▶ _Description of the task_
An exact transcript is required of the lines below, from the one containing "You are a computer-use agent. 897x417 pixels." through the very last; leave every picture out of it.

Stored items
++++

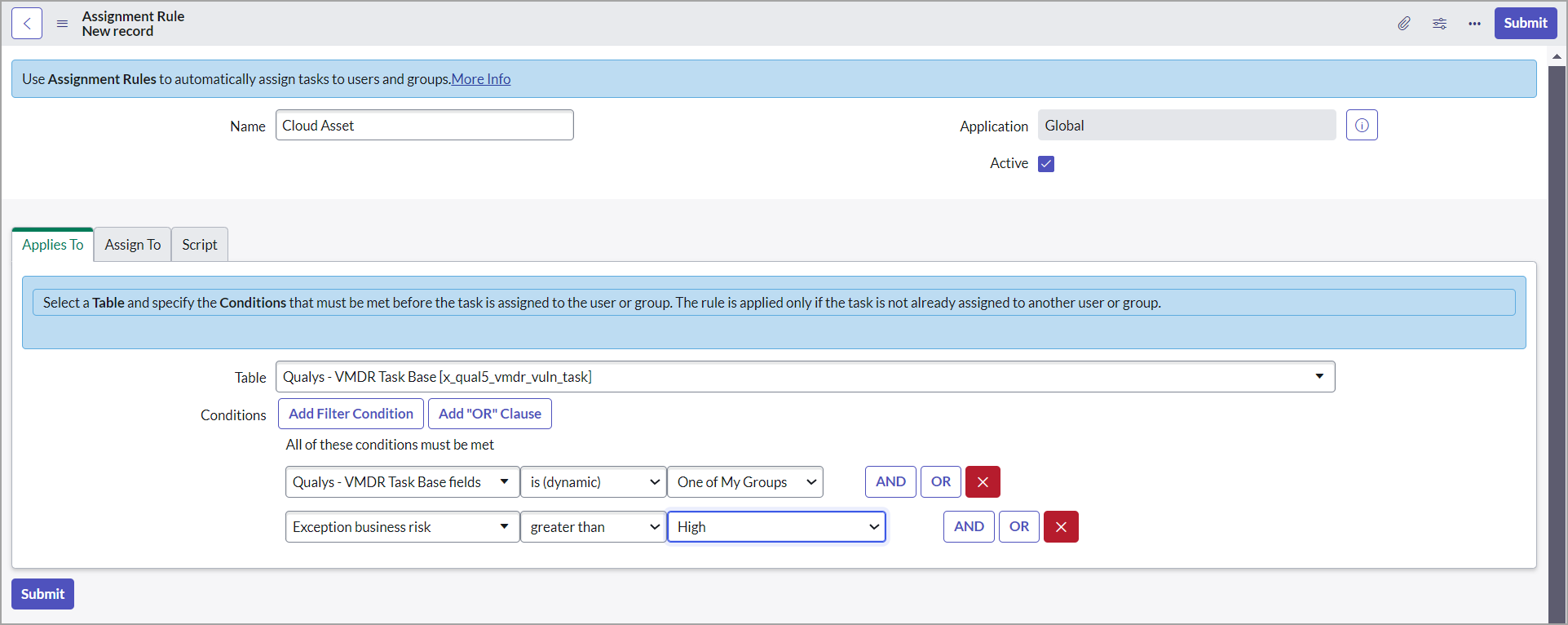Click the Application info icon
Image resolution: width=1568 pixels, height=625 pixels.
[x=1361, y=126]
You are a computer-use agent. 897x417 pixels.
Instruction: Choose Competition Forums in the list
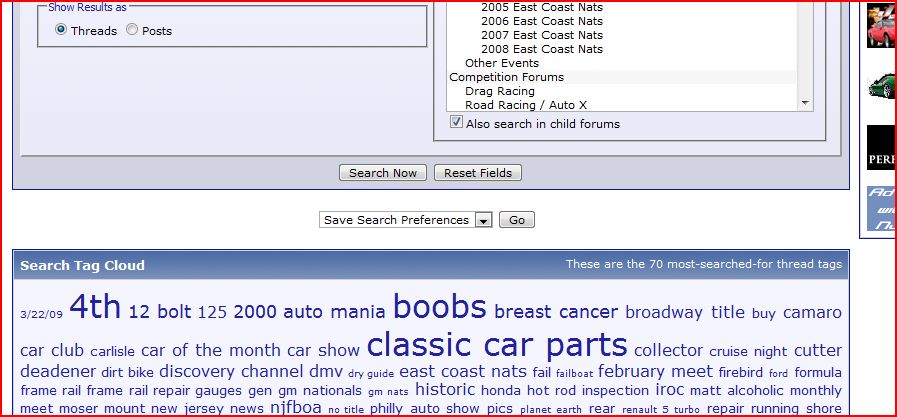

++++

▶ _Written answer_
You are a computer-use agent. 897x417 pixels.
Instruction: Choose Competition Forums in the list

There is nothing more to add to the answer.